Müssen gute Gitarren teuer sein?

vom 23.01.2013, 10:30 Uhr

Ich habe es getan und die halbe Weltreise zum Musikalienladen unternommen, um mich nach einer Gitarre umzusehen. Dabei war ein Bekannter von mir, der selbst ein bisschen Gitarre spielt, netterweise mitbekommen, weil ich selbst halt Total-Anfängerin bin und keine Ahnung habe, worauf man beim Kauf achten muss, abgesehen davon, dass der Steg nicht verzogen ist und der Klang einigermaßen angenehm ist, wobei "angenehm" ja bekanntlich auch sehr subjektiv ist. Letztendlich habe ich mir auch eine Gitarre gekauft, aber eben keine sonderlich "edle".

Ich habe jetzt im Laden diverse Instrumente durchgetestet. Es hat sich relativ schnell herausgestellt, dass ich wegen meiner Körpergröße und Handgröße tatsächlich eine 7/8-Gitarre am besten handhaben kann, das hat mir auch der Verkäufer (der von so etwas hoffentlich Ahnung hat) bestätigt. Mir gefielen die Konzertgitarren mit Nylonsaiten am besten. Davon standen auch eine ganze Menge Modelle zur Auswahl.
•••
#### Aufgaben
**1)** Beantworte anhand des Texts über den Gitarrenkauf diese Fragen:
(a) Wer kam mit zum Musikalienladen?
(b) Welche Gitarrengröße ließ sich am besten handhaben?
(c) Welche Gitarren gefielen am besten?
**2)** Nenne alle Personen, die im Text über den Gitarrenkauf vorkommen, die erzählende Person eingeschlossen.
**3)** Führe den Text über den Gitarrenkauf nach seinem letzten Satz fort.

#### Datenteil
•••
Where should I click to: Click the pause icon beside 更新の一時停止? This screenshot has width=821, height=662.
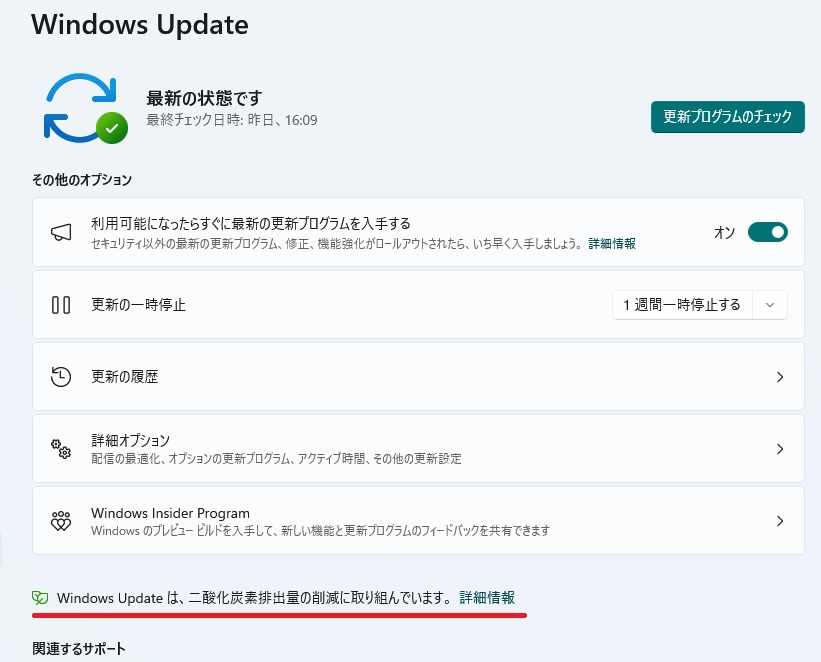click(x=61, y=305)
•••
#### Lösungen
**1)**
(a) Ein Bekannter, der selbst ein bisschen Gitarre spielt.
(b) Eine 7/8-Gitarre.
(c) Die Konzertgitarren mit Nylonsaiten.

**2)** Die erzählende Person (eine Total-Anfängerin), ein Bekannter, der Verkäufer.

**3)**
Mir war von Anfang an klar, dass ich nicht viel Geld ausgeben wollte, einfach aus dem Grund, dass ich ja noch nicht weiß, wie sich das mit der Gitarre bei mir entwickelt, ob ich wirklich langfristig ernsthaft spielen möchte oder ob ich es irgendwann aufgebe. In letzterem Fall hätte ich natürlich nicht gern allzuviel Geld aus dem Fenster geworfen. Daher habe ich mich halt in der unteren Preisklasse umgesehen.

Meine erste Feststellung war, dass die allerbilligsten Modelle, die so um die 20 bis 30€ lagen, wirklich schrecklich klangen, richtig scheppernd und dünn und nicht so, wie Gitarren eigentlich klingen sollten bzw. so, wie man den Klang von Gitarren schätzt. Okay, das ist für mich auch relativ leicht zu erklären, für den Preis kann man wohl keine große Handwerkskunst erwarten, das ist Fabrikware mit geringem musikalischem Wert.

Allerdings habe ich zu meinem nicht geringen Erstaunen eine nur unwesentlich teurere Gitarre gefunden. Die kostete ungefähr 60€ und klingt richtig gut, hat auch nach Aussage meines Bekannten einen geraden Steg keinerlei technische Mängel. Da sie bei mir gut in der Hand lag, habe ich dieses Instrument letztendlich gekauft.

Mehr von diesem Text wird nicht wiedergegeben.